(Stored entries)
***
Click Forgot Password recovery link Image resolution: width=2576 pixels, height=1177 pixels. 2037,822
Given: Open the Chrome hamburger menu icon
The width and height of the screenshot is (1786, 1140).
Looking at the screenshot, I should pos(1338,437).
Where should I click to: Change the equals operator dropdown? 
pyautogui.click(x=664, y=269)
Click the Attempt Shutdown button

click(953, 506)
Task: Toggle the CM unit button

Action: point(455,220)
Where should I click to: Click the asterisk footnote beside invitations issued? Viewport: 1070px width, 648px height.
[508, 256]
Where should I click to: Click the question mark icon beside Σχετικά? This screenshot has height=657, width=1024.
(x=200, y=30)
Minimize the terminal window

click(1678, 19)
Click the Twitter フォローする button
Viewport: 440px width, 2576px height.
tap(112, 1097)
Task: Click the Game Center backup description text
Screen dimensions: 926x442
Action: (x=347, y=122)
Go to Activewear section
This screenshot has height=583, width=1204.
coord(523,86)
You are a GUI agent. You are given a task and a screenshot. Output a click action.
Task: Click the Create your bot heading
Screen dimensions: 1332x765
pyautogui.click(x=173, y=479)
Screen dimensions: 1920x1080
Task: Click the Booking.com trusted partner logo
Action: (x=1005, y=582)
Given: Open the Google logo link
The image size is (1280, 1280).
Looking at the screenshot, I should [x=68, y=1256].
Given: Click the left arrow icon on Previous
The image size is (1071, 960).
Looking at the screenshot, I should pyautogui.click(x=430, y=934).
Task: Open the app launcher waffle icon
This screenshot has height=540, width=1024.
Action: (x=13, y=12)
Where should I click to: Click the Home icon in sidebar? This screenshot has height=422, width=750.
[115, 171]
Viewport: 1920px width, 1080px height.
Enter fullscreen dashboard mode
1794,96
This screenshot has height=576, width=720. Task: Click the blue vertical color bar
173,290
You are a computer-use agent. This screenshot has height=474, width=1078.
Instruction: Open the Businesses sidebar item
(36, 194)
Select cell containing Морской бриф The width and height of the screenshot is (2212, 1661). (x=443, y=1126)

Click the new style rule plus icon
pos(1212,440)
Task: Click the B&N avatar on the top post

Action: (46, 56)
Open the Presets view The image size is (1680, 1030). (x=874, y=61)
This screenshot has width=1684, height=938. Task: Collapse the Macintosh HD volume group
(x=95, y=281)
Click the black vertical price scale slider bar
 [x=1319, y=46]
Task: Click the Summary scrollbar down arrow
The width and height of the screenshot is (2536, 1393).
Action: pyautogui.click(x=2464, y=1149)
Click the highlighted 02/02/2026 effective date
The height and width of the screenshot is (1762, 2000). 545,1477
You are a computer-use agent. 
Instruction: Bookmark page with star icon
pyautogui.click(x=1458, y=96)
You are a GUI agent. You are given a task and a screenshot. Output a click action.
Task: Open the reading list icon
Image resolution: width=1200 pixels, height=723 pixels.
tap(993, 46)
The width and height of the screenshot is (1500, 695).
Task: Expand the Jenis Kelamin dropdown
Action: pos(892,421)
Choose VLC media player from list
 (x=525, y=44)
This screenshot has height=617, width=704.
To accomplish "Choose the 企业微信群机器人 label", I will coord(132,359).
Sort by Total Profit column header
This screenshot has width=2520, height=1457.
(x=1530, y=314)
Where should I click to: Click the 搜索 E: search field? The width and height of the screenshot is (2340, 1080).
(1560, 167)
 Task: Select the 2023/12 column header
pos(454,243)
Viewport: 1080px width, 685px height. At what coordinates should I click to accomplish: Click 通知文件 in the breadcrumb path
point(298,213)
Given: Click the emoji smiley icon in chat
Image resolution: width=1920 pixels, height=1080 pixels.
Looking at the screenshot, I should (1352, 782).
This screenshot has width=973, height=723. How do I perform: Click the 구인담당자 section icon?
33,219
***
WORK TO BE COMPLETED:
Lay out every line of the listing as a Markdown table with the columns "Row" and "Line", one numbered row per line, leaving out blank lines.

SOLUTION BELOW:
| Row | Line |
|---|---|
| 1 | Click Forgot Password recovery link Image resolution: width=2576 pixels, height=1177 pixels. 2037,822 |
| 2 | Given: Open the Chrome hamburger menu icon |
| 3 | The width and height of the screenshot is (1786, 1140). |
| 4 | Looking at the screenshot, I should pos(1338,437). |
| 5 | Where should I click to: Change the equals operator dropdown?  |
| 6 | pyautogui.click(x=664, y=269) |
| 7 | Click the Attempt Shutdown button |
| 8 | click(953, 506) |
| 9 | Task: Toggle the CM unit button |
| 10 | Action: point(455,220) |
| 11 | Where should I click to: Click the asterisk footnote beside invitations issued? Viewport: 1070px width, 648px height. |
| 12 | [508, 256] |
| 13 | Where should I click to: Click the question mark icon beside Σχετικά? This screenshot has height=657, width=1024. |
| 14 | (x=200, y=30) |
| 15 | Minimize the terminal window |
| 16 | click(1678, 19) |
| 17 | Click the Twitter フォローする button |
| 18 | Viewport: 440px width, 2576px height. |
| 19 | tap(112, 1097) |
| 20 | Task: Click the Game Center backup description text |
| 21 | Screen dimensions: 926x442 |
| 22 | Action: (x=347, y=122) |
| 23 | Go to Activewear section |
| 24 | This screenshot has height=583, width=1204. |
| 25 | coord(523,86) |
| 26 | You are a GUI agent. You are given a task and a screenshot. Output a click action. |
| 27 | Task: Click the Create your bot heading |
| 28 | Screen dimensions: 1332x765 |
| 29 | pyautogui.click(x=173, y=479) |
| 30 | Screen dimensions: 1920x1080 |
| 31 | Task: Click the Booking.com trusted partner logo |
| 32 | Action: (x=1005, y=582) |
| 33 | Given: Open the Google logo link |
| 34 | The image size is (1280, 1280). |
| 35 | Looking at the screenshot, I should [x=68, y=1256]. |
| 36 | Given: Click the left arrow icon on Previous |
| 37 | The image size is (1071, 960). |
| 38 | Looking at the screenshot, I should pyautogui.click(x=430, y=934). |
| 39 | Task: Open the app launcher waffle icon |
| 40 | This screenshot has height=540, width=1024. |
| 41 | Action: (x=13, y=12) |
| 42 | Where should I click to: Click the Home icon in sidebar? This screenshot has height=422, width=750. |
| 43 | [115, 171] |
| 44 | Viewport: 1920px width, 1080px height. |
| 45 | Enter fullscreen dashboard mode |
| 46 | 1794,96 |
| 47 | This screenshot has height=576, width=720. Task: Click the blue vertical color bar |
| 48 | 173,290 |
| 49 | You are a computer-use agent. This screenshot has height=474, width=1078. |
| 50 | Instruction: Open the Businesses sidebar item |
| 51 | (36, 194) |
| 52 | Select cell containing Морской бриф The width and height of the screenshot is (2212, 1661). (x=443, y=1126) |
| 53 | Click the new style rule plus icon |
| 54 | pos(1212,440) |
| 55 | Task: Click the B&N avatar on the top post |
| 56 | Action: (46, 56) |
| 57 | Open the Presets view The image size is (1680, 1030). (x=874, y=61) |
| 58 | This screenshot has width=1684, height=938. Task: Collapse the Macintosh HD volume group |
| 59 | (x=95, y=281) |
| 60 | Click the black vertical price scale slider bar |
| 61 |  [x=1319, y=46] |
| 62 | Task: Click the Summary scrollbar down arrow |
| 63 | The width and height of the screenshot is (2536, 1393). |
| 64 | Action: pyautogui.click(x=2464, y=1149) |
| 65 | Click the highlighted 02/02/2026 effective date |
| 66 | The height and width of the screenshot is (1762, 2000). 545,1477 |
| 67 | You are a computer-use agent.  |
| 68 | Instruction: Bookmark page with star icon |
| 69 | pyautogui.click(x=1458, y=96) |
| 70 | You are a GUI agent. You are given a task and a screenshot. Output a click action. |
| 71 | Task: Open the reading list icon |
| 72 | Image resolution: width=1200 pixels, height=723 pixels. |
| 73 | tap(993, 46) |
| 74 | The width and height of the screenshot is (1500, 695). |
| 75 | Task: Expand the Jenis Kelamin dropdown |
| 76 | Action: pos(892,421) |
| 77 | Choose VLC media player from list |
| 78 |  (x=525, y=44) |
| 79 | This screenshot has height=617, width=704. |
| 80 | To accomplish "Choose the 企业微信群机器人 label", I will coord(132,359). |
| 81 | Sort by Total Profit column header |
| 82 | This screenshot has width=2520, height=1457. |
| 83 | (x=1530, y=314) |
| 84 | Where should I click to: Click the 搜索 E: search field? The width and height of the screenshot is (2340, 1080). |
| 85 | (1560, 167) |
| 86 |  Task: Select the 2023/12 column header |
| 87 | pos(454,243) |
| 88 | Viewport: 1080px width, 685px height. At what coordinates should I click to accomplish: Click 通知文件 in the breadcrumb path |
| 89 | point(298,213) |
| 90 | Given: Click the emoji smiley icon in chat |
| 91 | Image resolution: width=1920 pixels, height=1080 pixels. |
| 92 | Looking at the screenshot, I should (1352, 782). |
| 93 | This screenshot has width=973, height=723. How do I perform: Click the 구인담당자 section icon? |
| 94 | 33,219 |